CONSIGNES >>
a. Dans le texte sur la résistance vietnamienne, en quelle année les lettrés patriotes fondent-ils le mouvement « Cần Vương » ?
b. Poursuivez s'il vous plaît le texte sur la résistance vietnamienne à partir de sa dernière phrase.

TEXTE À LIRE >>
▬▬▬

François Guillemot : En 1858, une escadre navale franco-espagnole attaque la ville côtière de Da Nang et se replie, en 1862, sur Saïgon pour occuper ce petit port du sud. C'est le début de la colonisation.
Dès les premiers actes de conquête militaire par la France, la résistance vietnamienne s'organise. Elle est d'abord dirigée par des lettrés patriotes. Les premières populations visées par cette réaction au fait colonial sont les catholiques, avec des assassinats en nombre. Les insurgés vietnamiens considèrent que ce sont eux qui ont fait rentrer le « loup dans la bergerie ». Les lettrés patriotes fondent en 1885 le mouvement de résistance « Cần Vương », c'est à dire « Aide au Roi », avec des unités combattantes sur tout le territoire, qui prendra fin en 1913 avec l'assassinat de Hoang Hoa Tham, l’un de ses derniers chefs.
Une seconde vague plus pacifiste, organisée par des lettrés modernistes, va ensuite faire son apparition. Elle prend deux directions, réformiste et républicaine d'un côté, monarchiste et insurrectionnelle de l'autre. Plusieurs grandes figures émergent alors. Phan Bôi Châu qui prône l'option révolutionnaire avec l'aide du Japon et de la Chine. Phan Châu Trinh qui mise sur l'éducation pour accéder à l'indépendance et envisage une entente franco-vietnamienne – qui ne débouchera sur rien. Du côté des interactions avec le pouvoir colonial, le lettré Pham Quynh développe sa vision monarchiste éclairée et souhaite le retour à un véritable protectorat.
La révolution chinoise de 1911 puis la révolution bolchévique de 1917 vont cristalliser les débats entre nationalisme et communisme, et engendrer les premiers affrontements entre les partisans de la révolution vietnamienne.
Les autorités coloniales françaises ne prennent pas conscience de cette diversité, ni de cette volonté d’indépendance ?
Si, tout à fait. Et face au déni de la volonté d'indépendance des Vietnamiens, la situation va se compliquer. Il va très rapidement y avoir une radicalisation des mouvements de jeunesse. A l'ancienne génération de lettrés succède une nouvelle génération de jeunes lettrés, formés à l'occidentale dans les écoles franco-vietnamiennes, qui vont alors fonder, à partir de 1925, des mouvements clandestins violents. Ils prônent la révolution sociale et le renversement du pouvoir colonial. Le Parti National du Vietnam, qui s'inspire du modèle créé en Chine, est fondé le 25 décembre 1927 à Hanoi.

▬▬▬

DONNÉES >>
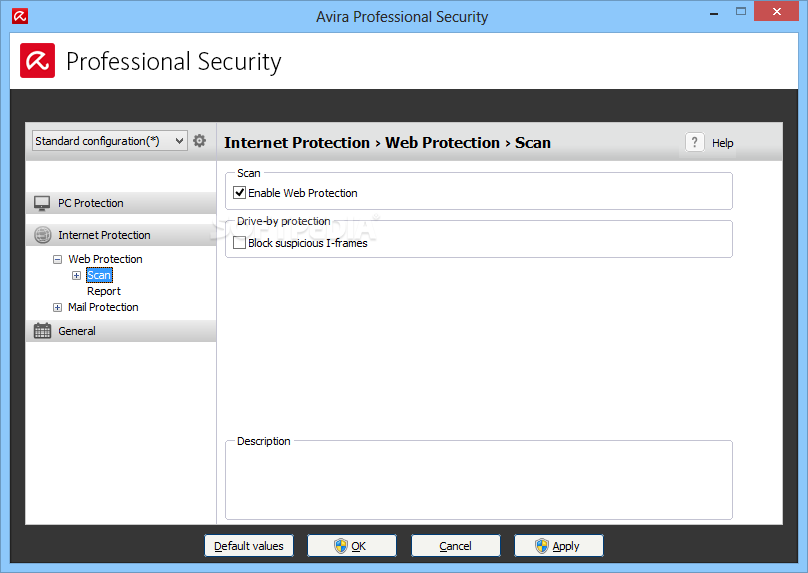
Task: Click the PC Protection monitor icon
Action: click(x=42, y=203)
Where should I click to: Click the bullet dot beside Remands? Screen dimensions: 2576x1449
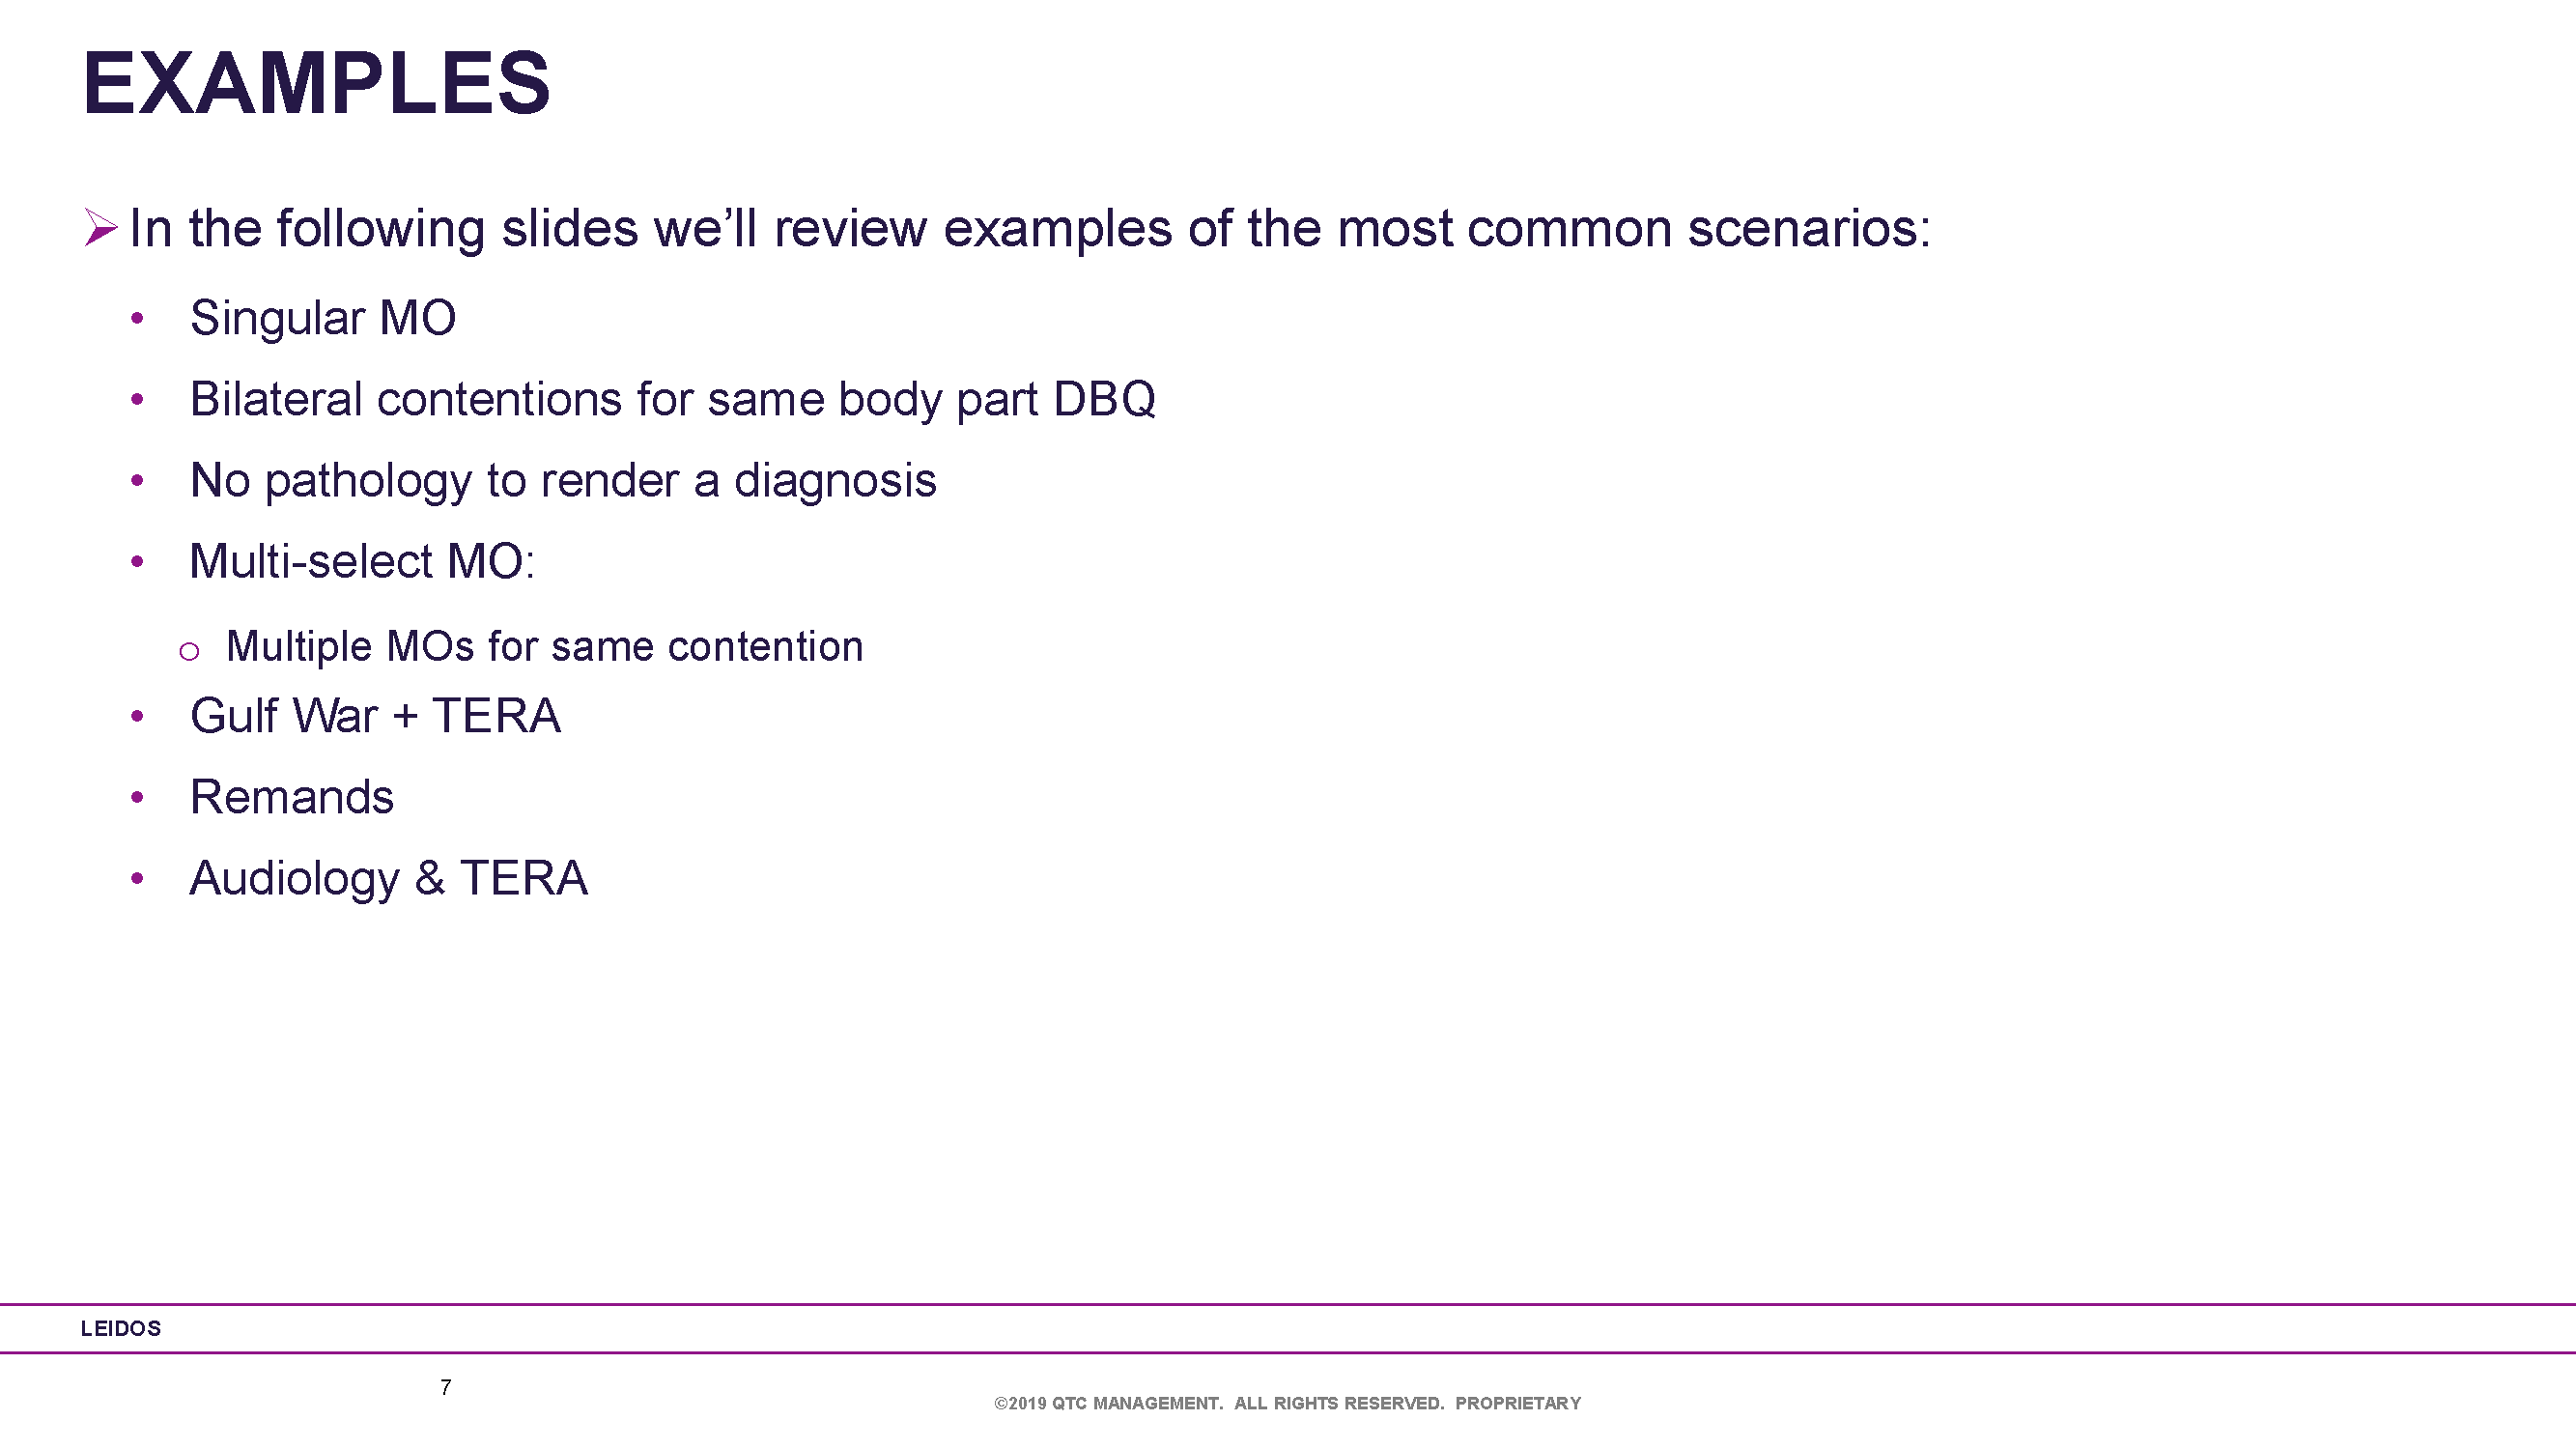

▬▬▬

RÉPONSES >>
a. En 1885.

b.
Dans la foulée, l'option communiste s'organise à partir de l'étranger, et notamment à Canton où, en 1925, est dépêché un jeune homme qui vient de France et a transité par Moscou, le futur Ho Chi Minh, pour organiser les mouvements indépendantistes vietnamiens. En 1920, alors qu’il en encore à Paris, il a une révélation avec la Thèse sur les questions coloniales et nationales de Lénine. Il décide de s'appuyer sur la pratique léniniste pour renverser le pouvoir colonial. Cette croyance dans la IIIe internationale qui lui permet de développer une forme de national-communisme et ne le quittera plus.
C'est donc par le biais d'Ho Chi Minh que la résistance devient marxiste-léniniste ?
Ho Chi Minh va faire en sorte d'unifier trois petits mouvements communistes qui sont présents à l'intérieur et à l'extérieur du pays pour fonder, en 1930, le Parti Communiste Vietnamien (février) qui deviendra au mois d’octobre, sous l'égide du Komintern, le Parti Communiste Indochinois. Il fallait que le mouvement communiste soit transnational et pas seulement national.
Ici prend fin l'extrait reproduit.